Benjamin Millepied's "Neverwhere" (one of his overly-cute titles) had designs by Iris Van Herpen, black, short, and shiny. The introductory film made much of the problems of adapting the black plastic three-dimensional shapes she came up with to dancewear, but the final result looked like black sequined spandex, with the girls in short panniers and black boots, which looked quite striking when the lights hit them. The lighting (by Mark Stanley) was also striking, making a triangle of light to introduce the different movements. The choreography wasn't as memorable, as the six dancers ambled through it with stony faces. Tyler Angle and Sterling Hyltin had a rather lengthy pas de deux, which showed off her delicate floating quality, but ended inconsequentially.
Angelin Preljocaj's "Spectral Evidance", on the other hand, was full of meaning, not all of it clear. The introductory film mentioned the Salem witch trials, and the four men (in black with slicked back hair) looked quite severe and judgemental. The four women wore white nightgowns with bloody skeleton's etched on them, and seemed to be variously victims and aggressors. The setting, four white boxes, was stunning, as they moved around, reflecting the light, suggesting at various times, a barrier, a pulpit, or a coffin.
One of the men, Robert Fairchild, seemed to try to break free from the general male severity, dancing with Tiler Peck, but the effort apparently unhinged him, and he had a complete breakdown, mouthing the words of the recorded music (by John Cage) while flailing uncontrollably. Fairchild was absolutely chilling. Then the four women returned, the white boxes became their shrouds as they were burned at the stake. The lighting, red and yellow flames, consumed them very effectively, and it was an unforgettable image, if not entirely uplifting. Their souls, though, returned at the end, to haunt their judges.

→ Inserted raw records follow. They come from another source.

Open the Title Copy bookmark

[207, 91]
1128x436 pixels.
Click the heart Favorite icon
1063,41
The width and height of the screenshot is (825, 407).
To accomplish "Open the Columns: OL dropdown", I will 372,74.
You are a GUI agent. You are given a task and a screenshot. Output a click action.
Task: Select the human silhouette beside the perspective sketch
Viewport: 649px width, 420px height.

This was followed immediately by the finale of Balanchine's "Western Symphony", with Maria Kowroski at her daffy best, courted by Zachary Catazaro in a spirited debut. Balanchine's rigorous craftmanship and witty musicality was almost too much of a shock after the dark, trendy despair of the Preljocaj, and the audience seemed a bit stunned, though certainly glad to see something in technicolor. But presumably the gala generated a lot of green, along with the red, white, and black.